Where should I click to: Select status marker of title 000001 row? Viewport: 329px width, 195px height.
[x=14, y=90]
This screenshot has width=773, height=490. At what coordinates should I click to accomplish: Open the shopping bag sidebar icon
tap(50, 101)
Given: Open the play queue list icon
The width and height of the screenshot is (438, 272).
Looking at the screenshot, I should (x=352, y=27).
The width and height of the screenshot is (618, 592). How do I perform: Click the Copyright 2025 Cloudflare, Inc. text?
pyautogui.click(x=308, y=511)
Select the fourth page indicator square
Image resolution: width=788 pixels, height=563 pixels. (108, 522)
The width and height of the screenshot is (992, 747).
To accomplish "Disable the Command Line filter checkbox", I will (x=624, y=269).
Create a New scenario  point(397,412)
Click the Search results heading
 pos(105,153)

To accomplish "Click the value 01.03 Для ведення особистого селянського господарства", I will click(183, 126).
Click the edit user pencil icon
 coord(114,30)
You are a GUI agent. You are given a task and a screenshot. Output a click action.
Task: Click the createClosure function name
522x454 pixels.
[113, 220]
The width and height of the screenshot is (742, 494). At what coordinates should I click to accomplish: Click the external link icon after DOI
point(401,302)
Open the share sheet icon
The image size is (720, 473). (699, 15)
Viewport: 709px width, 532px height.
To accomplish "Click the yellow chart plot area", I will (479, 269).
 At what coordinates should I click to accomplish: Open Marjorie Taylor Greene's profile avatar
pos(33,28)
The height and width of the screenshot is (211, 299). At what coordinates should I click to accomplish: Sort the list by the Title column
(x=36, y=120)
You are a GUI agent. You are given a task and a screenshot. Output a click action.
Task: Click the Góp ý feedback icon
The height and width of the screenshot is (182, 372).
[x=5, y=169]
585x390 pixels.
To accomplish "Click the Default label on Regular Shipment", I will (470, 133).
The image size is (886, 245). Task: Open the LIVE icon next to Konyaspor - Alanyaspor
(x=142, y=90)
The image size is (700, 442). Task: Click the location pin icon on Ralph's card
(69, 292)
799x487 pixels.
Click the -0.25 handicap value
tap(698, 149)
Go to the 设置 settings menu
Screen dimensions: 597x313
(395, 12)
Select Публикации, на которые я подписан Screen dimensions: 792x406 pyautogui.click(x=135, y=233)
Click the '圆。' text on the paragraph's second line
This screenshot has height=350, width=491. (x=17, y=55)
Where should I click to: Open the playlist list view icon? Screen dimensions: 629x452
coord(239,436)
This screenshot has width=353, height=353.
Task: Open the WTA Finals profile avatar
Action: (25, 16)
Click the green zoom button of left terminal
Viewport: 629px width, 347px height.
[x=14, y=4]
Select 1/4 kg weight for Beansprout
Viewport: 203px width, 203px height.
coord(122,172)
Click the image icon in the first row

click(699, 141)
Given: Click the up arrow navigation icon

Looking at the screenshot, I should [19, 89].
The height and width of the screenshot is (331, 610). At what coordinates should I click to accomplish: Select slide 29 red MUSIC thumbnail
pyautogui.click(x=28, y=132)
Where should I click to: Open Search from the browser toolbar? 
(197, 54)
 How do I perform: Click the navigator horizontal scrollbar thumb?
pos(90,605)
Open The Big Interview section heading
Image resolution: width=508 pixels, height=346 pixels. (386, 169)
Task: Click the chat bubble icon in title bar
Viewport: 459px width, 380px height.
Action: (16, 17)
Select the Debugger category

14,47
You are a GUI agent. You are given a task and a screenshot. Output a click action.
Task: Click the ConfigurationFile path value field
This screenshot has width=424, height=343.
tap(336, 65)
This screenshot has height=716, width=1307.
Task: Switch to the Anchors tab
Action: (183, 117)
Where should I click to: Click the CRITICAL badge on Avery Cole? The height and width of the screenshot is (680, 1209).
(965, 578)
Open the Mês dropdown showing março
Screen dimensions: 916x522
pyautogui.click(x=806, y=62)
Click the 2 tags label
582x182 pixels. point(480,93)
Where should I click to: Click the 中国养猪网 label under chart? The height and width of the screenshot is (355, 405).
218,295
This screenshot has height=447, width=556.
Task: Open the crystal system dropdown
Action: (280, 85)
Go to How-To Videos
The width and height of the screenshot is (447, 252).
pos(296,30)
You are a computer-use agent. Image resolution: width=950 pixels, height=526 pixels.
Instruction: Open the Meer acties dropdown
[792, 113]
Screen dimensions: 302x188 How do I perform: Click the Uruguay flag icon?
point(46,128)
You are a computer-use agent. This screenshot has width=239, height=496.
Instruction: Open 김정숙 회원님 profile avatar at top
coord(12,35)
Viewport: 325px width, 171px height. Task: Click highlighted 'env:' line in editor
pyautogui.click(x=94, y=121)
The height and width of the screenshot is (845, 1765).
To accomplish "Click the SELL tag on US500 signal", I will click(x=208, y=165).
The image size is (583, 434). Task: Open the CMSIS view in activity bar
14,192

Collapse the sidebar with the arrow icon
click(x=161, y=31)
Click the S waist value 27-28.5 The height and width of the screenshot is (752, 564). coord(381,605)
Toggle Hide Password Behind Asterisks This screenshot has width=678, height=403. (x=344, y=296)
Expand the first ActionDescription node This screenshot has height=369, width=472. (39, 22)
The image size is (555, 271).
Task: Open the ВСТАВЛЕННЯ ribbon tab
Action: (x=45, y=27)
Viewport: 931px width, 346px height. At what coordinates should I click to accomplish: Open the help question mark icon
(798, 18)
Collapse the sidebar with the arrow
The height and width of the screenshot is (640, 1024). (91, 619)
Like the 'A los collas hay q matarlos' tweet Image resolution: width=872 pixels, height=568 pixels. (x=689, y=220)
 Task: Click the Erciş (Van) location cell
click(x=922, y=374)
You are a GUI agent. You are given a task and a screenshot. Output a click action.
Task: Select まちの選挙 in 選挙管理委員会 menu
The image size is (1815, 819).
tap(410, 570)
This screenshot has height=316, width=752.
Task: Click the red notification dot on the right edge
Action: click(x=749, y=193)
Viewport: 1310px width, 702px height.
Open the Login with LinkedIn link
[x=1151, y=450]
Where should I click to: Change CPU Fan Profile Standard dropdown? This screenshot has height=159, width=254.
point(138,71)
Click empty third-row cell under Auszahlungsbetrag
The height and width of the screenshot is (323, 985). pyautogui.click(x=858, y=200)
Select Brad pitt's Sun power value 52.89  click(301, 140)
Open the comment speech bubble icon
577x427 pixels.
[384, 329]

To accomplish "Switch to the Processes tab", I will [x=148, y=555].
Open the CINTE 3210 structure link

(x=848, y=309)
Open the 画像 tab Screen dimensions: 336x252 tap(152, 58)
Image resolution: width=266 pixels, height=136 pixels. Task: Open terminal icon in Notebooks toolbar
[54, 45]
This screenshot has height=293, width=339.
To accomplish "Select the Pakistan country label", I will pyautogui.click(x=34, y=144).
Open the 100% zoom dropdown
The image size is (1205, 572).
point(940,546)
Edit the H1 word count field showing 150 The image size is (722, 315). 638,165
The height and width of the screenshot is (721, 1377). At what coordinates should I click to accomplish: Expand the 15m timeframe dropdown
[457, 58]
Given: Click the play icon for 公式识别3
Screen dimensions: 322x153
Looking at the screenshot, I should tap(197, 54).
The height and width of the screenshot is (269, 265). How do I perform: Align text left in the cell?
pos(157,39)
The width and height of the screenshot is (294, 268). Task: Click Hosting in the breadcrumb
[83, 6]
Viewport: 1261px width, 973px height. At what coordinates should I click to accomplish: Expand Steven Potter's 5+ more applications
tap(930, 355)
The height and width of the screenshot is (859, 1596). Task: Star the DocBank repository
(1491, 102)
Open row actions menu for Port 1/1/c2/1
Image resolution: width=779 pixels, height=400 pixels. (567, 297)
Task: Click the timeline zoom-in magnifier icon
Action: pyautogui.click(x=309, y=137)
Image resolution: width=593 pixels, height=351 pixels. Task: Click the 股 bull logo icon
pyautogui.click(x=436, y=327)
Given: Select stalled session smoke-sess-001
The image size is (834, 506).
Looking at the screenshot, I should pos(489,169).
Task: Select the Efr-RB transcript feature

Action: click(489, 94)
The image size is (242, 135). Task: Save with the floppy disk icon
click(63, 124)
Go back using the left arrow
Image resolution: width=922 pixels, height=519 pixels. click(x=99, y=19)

> **HOW TO COMPLETE THIS TASK**
Copy, exactly as written, the lines above, beginning with the one that contains "The height and width of the screenshot is (269, 265)." and ending with the last.

> **RESULT FOR THIS EXERCISE**
The height and width of the screenshot is (269, 265). How do I perform: Align text left in the cell?
pos(157,39)
The width and height of the screenshot is (294, 268). Task: Click Hosting in the breadcrumb
[83, 6]
Viewport: 1261px width, 973px height. At what coordinates should I click to accomplish: Expand Steven Potter's 5+ more applications
tap(930, 355)
The height and width of the screenshot is (859, 1596). Task: Star the DocBank repository
(1491, 102)
Open row actions menu for Port 1/1/c2/1
Image resolution: width=779 pixels, height=400 pixels. (567, 297)
Task: Click the timeline zoom-in magnifier icon
Action: pyautogui.click(x=309, y=137)
Image resolution: width=593 pixels, height=351 pixels. Task: Click the 股 bull logo icon
pyautogui.click(x=436, y=327)
Given: Select stalled session smoke-sess-001
The image size is (834, 506).
Looking at the screenshot, I should pos(489,169).
Task: Select the Efr-RB transcript feature

Action: click(489, 94)
The image size is (242, 135). Task: Save with the floppy disk icon
click(63, 124)
Go back using the left arrow
Image resolution: width=922 pixels, height=519 pixels. click(x=99, y=19)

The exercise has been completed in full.